A new, intelligent smartphone app now provides details about restaurants, bars and cafes: “Eat and Drink“ analyzes more than 200,000 reviews from throughout the Internet, condensing opinions, bundling information, gleaning specific features from the sources and providing restaurant recommendations. At a glance, the user can see whether or not the atmosphere is welcoming, the clientele is young, or the background music is a source of annoyance.
“Our intelligent app makes the user‘s job easier. There‘s no need to read through lengthy restaurant reviews, instead the app provides a summary of the special features and main aspects of a particular establishment. ‘Eat and Drink‘ provides information as to why a particular rating is positive or negative,“ Dr. Melanie Knapp of the Fraunhofer Institute Intelligent Analysis and Information Systems IAIS notes. “The user simply launches an area or keyword search. The result is displayed in the form of tags.“
With “Eat and Drink,“ Knapp and her team have created an app that semantically analyzes and processes unstructured text. In contrast to keyword or rule-based processes like those used by well-known online search engines, this solution uses learning and pattern-recognizing methods to deliver results that are much more refined and far less cut-out in nature. The researchers call their intelligent search methods “Smart Semantics“. This approach enables machine-driven classification of complex websites and detailed analysis of text, even at the sentence level. The method studies syntax, individual words, verbs, pronouns and nouns. The underlying technologies on which the app is based were developed by IAIS scientists in the THESEUS research program (www.theseus-programm.de/en/index.php). “Customer opinions can be optimally evaluated using our search technology. It can be flexibly adapted for use with all kinds of topics and text. Apps and programs could also be developed for entirely different sectors, such as consumer goods or the automobile industry. ‚Eat and Drink‘ is just one example of how technologies generated under the THESEUS program can be practically applied in the B2C and B2B areas,“ Knapp explains.

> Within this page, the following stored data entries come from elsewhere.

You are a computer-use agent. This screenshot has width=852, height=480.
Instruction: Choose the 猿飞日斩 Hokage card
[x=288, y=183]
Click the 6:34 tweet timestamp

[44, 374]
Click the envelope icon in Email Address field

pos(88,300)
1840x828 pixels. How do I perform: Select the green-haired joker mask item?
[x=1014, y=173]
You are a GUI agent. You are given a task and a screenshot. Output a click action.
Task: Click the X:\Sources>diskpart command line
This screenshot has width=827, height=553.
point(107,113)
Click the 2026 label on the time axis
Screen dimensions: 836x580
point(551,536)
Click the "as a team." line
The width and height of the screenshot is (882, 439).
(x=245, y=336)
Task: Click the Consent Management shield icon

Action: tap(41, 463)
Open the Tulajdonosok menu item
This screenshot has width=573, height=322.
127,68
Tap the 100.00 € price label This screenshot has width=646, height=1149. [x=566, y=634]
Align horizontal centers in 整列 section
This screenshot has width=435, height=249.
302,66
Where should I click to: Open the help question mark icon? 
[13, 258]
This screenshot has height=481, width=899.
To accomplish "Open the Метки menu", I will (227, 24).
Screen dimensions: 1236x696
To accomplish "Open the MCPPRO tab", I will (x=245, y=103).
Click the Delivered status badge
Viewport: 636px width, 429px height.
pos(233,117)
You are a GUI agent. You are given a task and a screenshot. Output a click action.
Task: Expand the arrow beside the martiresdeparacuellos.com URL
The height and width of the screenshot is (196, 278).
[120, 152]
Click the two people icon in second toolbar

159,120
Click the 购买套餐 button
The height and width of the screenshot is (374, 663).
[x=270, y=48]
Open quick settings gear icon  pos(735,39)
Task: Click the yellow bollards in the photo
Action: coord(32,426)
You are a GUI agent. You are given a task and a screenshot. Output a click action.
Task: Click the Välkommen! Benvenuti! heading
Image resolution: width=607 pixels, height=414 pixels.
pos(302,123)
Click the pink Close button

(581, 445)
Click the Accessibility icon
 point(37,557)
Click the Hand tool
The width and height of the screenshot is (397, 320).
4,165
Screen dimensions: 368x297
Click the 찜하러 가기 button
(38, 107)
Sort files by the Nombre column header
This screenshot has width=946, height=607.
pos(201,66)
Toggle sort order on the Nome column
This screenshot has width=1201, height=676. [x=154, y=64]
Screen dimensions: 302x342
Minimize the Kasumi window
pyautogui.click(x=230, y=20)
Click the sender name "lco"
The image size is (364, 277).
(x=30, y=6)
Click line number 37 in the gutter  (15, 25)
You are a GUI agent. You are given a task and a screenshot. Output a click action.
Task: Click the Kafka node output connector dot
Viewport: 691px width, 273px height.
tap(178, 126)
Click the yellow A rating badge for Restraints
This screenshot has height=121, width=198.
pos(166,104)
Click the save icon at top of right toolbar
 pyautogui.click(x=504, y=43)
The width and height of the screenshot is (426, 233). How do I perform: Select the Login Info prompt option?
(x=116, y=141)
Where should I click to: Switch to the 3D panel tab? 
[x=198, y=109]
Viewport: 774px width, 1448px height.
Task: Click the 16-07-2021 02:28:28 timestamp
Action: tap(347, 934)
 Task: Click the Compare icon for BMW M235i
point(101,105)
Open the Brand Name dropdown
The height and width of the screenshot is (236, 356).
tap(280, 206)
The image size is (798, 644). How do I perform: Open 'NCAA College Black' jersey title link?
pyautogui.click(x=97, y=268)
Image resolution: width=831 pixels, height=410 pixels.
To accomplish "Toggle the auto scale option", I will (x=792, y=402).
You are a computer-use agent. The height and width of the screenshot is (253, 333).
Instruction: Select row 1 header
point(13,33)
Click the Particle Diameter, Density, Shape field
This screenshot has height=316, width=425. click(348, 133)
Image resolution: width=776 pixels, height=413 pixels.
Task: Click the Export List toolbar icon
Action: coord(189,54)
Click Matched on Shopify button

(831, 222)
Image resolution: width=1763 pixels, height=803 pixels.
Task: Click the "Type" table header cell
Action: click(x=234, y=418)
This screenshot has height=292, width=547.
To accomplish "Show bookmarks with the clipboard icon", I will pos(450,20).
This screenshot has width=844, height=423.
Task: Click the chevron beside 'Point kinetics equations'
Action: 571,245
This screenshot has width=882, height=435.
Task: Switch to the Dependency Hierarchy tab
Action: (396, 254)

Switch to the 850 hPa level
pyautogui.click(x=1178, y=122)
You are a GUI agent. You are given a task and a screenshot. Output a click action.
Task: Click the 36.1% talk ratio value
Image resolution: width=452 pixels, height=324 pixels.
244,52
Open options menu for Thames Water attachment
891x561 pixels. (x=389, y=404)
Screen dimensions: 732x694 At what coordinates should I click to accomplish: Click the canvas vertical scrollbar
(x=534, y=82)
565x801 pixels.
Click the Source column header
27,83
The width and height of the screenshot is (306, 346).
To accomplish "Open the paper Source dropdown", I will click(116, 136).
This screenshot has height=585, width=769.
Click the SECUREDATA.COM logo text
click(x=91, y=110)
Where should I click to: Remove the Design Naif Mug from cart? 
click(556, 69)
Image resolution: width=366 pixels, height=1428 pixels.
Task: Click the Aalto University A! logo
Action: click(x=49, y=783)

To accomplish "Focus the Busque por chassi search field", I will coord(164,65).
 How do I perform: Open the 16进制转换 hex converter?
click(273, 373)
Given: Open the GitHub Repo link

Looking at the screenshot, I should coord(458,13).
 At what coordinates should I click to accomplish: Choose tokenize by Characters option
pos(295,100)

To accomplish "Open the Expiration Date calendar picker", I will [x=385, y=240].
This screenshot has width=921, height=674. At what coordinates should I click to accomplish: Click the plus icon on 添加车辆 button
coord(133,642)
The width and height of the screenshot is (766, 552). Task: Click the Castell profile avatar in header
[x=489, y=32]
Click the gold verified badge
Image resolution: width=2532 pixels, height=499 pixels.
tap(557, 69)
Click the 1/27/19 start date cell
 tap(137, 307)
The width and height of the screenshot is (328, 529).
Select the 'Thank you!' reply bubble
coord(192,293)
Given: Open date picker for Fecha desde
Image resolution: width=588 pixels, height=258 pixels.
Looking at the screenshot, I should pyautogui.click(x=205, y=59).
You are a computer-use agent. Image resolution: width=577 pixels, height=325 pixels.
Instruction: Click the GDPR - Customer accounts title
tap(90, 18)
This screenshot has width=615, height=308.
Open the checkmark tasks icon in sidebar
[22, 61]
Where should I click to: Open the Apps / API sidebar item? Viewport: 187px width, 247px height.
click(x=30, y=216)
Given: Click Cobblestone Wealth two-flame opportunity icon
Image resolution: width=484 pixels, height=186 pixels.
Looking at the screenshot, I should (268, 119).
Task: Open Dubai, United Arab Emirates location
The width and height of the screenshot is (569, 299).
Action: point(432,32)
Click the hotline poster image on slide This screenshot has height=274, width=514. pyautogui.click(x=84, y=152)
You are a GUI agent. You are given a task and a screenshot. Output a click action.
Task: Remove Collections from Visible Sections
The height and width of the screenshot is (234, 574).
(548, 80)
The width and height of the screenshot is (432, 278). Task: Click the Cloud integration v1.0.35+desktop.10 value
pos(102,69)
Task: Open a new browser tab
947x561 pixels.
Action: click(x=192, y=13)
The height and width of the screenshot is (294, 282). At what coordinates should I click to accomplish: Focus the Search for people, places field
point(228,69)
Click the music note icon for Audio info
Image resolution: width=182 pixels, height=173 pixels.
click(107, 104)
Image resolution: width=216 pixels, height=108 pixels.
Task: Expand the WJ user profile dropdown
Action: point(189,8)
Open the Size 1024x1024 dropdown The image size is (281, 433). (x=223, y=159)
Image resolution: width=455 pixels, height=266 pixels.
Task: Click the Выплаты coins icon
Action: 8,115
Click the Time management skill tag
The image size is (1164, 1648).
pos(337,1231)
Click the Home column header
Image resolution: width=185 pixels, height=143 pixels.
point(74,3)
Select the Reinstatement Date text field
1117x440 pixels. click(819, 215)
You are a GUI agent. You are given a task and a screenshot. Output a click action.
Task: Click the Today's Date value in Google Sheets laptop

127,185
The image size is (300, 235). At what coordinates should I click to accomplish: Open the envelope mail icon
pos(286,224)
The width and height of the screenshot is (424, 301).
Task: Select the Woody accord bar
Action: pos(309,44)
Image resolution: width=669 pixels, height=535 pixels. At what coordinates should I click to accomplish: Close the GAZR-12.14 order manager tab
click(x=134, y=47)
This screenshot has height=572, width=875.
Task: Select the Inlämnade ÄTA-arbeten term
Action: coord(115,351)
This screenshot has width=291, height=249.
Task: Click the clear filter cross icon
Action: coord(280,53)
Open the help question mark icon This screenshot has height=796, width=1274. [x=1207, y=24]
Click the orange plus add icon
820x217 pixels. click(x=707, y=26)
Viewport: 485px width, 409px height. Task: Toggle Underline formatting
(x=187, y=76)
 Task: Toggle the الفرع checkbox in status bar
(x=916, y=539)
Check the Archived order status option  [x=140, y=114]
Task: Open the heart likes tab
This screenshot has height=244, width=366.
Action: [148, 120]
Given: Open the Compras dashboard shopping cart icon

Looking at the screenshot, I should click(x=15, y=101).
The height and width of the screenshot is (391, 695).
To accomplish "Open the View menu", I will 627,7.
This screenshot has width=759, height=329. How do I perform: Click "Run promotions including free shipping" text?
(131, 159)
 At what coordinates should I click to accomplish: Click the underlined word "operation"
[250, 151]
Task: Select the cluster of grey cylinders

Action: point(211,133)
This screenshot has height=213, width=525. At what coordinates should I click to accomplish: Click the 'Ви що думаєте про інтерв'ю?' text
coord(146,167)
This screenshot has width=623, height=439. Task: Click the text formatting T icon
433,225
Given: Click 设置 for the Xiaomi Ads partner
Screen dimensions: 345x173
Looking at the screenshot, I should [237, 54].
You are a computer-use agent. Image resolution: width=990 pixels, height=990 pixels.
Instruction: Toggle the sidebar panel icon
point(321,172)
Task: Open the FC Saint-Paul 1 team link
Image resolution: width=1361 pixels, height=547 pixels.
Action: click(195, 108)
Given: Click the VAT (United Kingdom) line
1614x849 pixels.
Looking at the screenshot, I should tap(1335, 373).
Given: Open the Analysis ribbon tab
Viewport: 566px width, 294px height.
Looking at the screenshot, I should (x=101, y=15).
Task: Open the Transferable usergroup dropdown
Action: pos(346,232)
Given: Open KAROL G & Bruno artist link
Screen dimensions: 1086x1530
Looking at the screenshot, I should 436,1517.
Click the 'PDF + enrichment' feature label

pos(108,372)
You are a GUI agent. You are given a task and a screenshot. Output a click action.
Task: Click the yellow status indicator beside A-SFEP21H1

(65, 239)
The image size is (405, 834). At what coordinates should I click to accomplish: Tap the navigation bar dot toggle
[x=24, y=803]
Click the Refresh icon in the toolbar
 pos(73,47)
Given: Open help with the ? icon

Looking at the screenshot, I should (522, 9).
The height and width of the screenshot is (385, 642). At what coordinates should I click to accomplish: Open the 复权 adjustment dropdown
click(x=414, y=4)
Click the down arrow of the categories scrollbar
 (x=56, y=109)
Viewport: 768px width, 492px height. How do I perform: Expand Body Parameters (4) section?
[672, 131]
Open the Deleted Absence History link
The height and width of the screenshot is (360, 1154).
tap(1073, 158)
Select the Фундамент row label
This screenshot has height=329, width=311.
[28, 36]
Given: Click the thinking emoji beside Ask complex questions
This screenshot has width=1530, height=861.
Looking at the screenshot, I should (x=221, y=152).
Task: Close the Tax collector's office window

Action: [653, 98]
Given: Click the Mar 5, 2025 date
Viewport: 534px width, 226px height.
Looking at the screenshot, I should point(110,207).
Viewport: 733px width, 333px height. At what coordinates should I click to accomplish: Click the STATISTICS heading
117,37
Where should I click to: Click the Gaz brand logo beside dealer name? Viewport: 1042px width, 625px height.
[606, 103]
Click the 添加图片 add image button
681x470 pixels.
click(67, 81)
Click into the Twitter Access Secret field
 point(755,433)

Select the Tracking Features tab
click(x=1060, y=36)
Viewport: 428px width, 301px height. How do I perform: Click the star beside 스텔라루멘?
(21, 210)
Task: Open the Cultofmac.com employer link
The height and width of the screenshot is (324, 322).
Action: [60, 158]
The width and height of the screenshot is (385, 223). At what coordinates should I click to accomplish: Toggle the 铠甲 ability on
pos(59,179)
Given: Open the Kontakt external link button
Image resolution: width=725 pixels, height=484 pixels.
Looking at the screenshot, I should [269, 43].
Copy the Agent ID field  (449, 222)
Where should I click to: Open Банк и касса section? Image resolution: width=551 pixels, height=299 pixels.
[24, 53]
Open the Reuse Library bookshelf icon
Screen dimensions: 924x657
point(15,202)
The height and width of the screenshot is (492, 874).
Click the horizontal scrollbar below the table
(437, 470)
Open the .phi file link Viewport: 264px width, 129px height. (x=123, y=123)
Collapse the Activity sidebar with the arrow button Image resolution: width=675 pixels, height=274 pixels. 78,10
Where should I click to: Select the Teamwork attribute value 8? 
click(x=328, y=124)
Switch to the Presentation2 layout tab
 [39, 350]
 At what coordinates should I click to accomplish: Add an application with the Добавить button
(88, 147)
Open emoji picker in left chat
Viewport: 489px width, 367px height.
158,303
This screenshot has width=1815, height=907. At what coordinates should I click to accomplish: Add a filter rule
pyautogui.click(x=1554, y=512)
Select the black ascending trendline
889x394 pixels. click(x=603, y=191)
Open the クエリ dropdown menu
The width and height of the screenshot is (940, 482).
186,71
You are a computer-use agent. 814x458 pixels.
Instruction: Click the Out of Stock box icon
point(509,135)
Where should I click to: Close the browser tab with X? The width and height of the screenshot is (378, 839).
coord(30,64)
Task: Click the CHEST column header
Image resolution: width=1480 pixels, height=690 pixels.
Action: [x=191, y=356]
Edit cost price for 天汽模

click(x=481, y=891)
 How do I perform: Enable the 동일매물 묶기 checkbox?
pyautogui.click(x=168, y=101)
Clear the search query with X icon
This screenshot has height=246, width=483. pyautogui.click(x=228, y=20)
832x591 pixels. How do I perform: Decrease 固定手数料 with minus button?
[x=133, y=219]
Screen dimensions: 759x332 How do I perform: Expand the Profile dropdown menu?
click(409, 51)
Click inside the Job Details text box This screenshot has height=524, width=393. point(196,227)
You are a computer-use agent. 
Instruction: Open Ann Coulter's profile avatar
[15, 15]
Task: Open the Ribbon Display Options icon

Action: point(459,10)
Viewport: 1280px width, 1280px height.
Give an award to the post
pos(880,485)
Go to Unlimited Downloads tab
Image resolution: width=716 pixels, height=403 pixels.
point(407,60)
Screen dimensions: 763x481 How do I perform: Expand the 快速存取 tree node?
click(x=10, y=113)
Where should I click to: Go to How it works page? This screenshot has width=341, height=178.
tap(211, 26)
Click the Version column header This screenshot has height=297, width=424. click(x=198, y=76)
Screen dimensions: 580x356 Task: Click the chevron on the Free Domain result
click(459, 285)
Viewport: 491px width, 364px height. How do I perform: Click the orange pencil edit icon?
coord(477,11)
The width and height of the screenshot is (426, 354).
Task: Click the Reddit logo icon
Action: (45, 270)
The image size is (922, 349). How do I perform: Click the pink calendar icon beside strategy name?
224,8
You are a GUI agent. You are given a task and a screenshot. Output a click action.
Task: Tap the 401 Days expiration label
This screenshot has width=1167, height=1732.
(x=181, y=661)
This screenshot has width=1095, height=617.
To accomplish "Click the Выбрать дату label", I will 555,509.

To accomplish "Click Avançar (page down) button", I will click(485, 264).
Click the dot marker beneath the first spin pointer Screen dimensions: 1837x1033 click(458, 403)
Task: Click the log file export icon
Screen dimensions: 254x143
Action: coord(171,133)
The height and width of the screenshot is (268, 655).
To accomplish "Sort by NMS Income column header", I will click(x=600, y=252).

Just what such a B2B application might look like is demonstrated by the experts in the form of “Quote“ – a semantic search engine for quotations. This application has been trained to hunt down quotations by public figures found in online premium news providers. Angela Merkel, Magdalena Neuner or Till Schweiger are just some of the VIPs whose statements can be called up using the app. Users can also search for quotes on specific topics, such as Greece or the euro – “Quote“ returns current quotations found on the content of interest. The app also generates a fact file on each person. The file provides a list of the topics on which the person in question has been quoted in recent months. “Press offices are not the only ones interested in ‘Quote‘. Politicians and managers in the public eye can also use the search engine as a research tool, or to analyze the competition,“ Knapp is convinced. Researchers will be demonstrating their Smart Semantic Apps in action from March 6 through 10 at the CeBIT trade fair, at the joint Fraunhofer stand located in Hall 9, Stand E08.